Work item:
Reproduce every record below exactly, without the pictures.

** Data to process follows **

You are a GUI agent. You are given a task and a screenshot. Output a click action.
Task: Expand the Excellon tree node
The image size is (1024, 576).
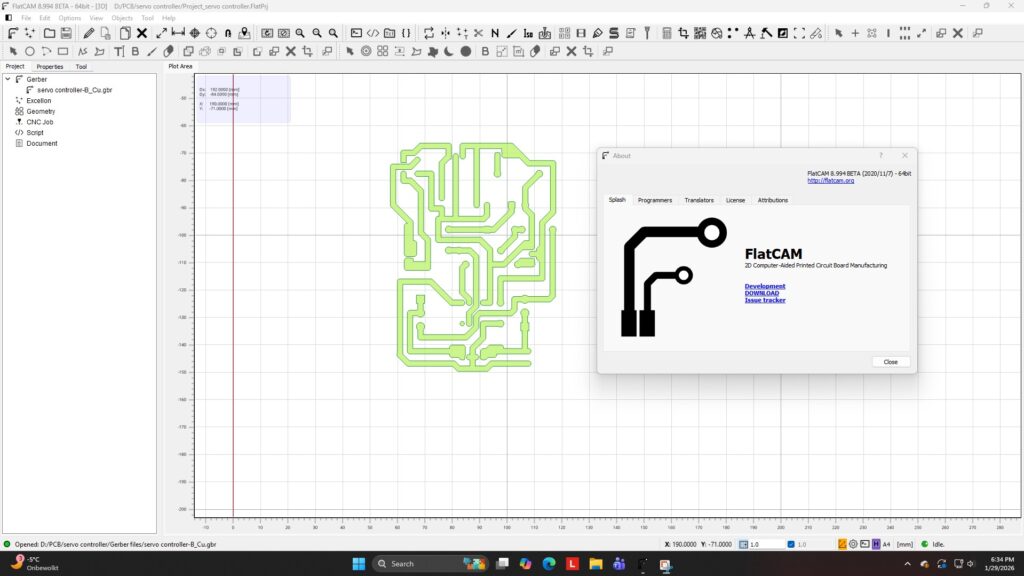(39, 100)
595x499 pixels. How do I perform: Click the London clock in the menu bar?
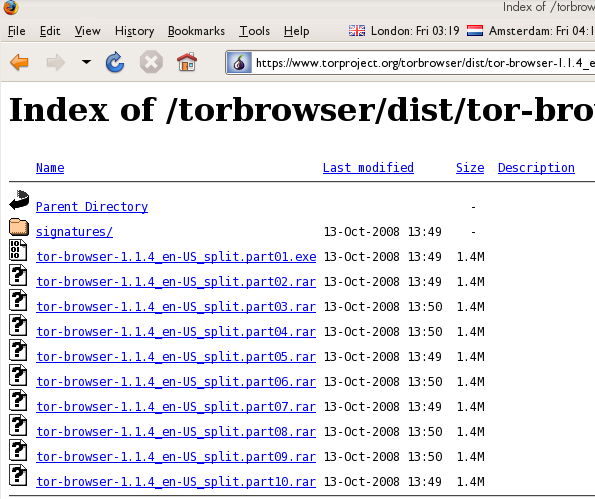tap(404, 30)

** End of Data to process **

Exercise result:
You are a GUI agent. You are given a task and a screenshot. Output a click action.
Task: Expand the Excellon tree node
The image size is (1024, 576).
(39, 100)
595x499 pixels. How do I perform: Click the London clock in the menu bar?
tap(404, 30)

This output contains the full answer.